[Element lookup records]

※

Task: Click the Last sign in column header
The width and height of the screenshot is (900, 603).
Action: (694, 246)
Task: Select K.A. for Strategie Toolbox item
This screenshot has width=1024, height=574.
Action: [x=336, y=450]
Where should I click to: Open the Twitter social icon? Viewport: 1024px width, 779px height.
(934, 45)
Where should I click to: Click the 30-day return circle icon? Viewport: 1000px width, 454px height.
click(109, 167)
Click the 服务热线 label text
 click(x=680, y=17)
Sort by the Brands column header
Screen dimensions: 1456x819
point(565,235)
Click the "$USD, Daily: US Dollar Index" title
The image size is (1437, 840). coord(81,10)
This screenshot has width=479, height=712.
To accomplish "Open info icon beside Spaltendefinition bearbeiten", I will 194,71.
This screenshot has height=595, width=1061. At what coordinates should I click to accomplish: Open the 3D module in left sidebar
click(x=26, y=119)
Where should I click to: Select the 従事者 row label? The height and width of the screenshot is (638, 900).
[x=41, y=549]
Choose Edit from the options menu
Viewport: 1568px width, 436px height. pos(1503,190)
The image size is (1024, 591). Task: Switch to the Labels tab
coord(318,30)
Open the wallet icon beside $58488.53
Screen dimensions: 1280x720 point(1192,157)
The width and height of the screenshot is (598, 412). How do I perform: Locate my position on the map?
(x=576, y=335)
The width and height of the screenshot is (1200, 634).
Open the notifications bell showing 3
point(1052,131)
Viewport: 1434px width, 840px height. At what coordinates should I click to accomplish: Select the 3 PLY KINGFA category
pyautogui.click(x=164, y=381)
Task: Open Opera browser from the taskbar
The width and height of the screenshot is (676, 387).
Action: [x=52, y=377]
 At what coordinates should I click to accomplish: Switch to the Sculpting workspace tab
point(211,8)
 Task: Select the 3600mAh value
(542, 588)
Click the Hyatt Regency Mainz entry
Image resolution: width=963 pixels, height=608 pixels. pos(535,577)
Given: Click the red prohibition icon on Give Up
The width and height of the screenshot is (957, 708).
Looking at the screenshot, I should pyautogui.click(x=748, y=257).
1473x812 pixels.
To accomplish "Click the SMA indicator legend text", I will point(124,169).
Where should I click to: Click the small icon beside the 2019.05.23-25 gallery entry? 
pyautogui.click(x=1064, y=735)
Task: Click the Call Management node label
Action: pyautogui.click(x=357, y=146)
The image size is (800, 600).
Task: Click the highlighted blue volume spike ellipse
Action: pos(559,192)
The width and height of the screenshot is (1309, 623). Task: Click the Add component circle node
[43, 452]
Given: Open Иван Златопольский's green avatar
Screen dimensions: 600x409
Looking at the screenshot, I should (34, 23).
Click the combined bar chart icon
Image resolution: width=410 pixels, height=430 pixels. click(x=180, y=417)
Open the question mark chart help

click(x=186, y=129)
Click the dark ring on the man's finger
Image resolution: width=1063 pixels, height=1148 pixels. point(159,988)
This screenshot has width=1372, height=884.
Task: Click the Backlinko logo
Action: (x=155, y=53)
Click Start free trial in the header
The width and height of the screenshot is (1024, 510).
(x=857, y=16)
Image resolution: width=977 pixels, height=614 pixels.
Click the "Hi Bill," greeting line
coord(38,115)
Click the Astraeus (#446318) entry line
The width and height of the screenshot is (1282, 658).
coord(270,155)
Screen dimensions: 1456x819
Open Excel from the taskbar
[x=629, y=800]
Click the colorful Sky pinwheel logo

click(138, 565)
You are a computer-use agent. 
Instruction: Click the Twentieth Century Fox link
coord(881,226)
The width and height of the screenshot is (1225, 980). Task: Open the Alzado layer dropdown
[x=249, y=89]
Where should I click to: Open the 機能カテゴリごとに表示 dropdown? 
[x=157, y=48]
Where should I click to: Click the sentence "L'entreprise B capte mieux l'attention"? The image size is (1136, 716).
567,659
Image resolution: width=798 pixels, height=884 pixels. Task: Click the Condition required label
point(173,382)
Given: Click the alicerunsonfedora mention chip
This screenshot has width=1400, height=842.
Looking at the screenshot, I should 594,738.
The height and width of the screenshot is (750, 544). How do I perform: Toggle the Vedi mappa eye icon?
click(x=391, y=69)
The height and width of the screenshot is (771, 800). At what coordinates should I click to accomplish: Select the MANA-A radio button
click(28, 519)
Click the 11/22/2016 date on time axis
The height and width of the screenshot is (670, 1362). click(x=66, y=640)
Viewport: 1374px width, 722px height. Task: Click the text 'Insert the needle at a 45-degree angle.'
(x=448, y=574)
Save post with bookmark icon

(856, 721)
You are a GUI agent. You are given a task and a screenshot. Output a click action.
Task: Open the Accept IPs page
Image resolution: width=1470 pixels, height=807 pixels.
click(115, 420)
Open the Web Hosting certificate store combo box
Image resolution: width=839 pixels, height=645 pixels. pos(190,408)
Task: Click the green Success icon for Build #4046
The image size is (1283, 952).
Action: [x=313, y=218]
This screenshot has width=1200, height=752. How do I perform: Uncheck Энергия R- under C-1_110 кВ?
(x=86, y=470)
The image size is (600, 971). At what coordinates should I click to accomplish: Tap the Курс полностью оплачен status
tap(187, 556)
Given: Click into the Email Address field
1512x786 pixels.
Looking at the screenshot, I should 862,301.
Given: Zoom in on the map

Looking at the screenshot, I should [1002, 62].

※

§ WHAT THE TASK REQUIRES: Give the lines of the records as a numbered list, leaving out blank lines. Begin at the line that contains "This screenshot has height=595, width=1061." and stop after the line that contains "point(1052,131)".

§ SOLUTION BELOW:
1. This screenshot has height=595, width=1061. At what coordinates should I click to accomplish: Open the 3D module in left sidebar
2. click(x=26, y=119)
3. Where should I click to: Select the 従事者 row label? The height and width of the screenshot is (638, 900).
4. [x=41, y=549]
5. Choose Edit from the options menu
6. Viewport: 1568px width, 436px height. pos(1503,190)
7. The image size is (1024, 591). Task: Switch to the Labels tab
8. coord(318,30)
9. Open the wallet icon beside $58488.53
10. Screen dimensions: 1280x720 point(1192,157)
11. The width and height of the screenshot is (598, 412). How do I perform: Locate my position on the map?
12. (x=576, y=335)
13. The width and height of the screenshot is (1200, 634).
14. Open the notifications bell showing 3
15. point(1052,131)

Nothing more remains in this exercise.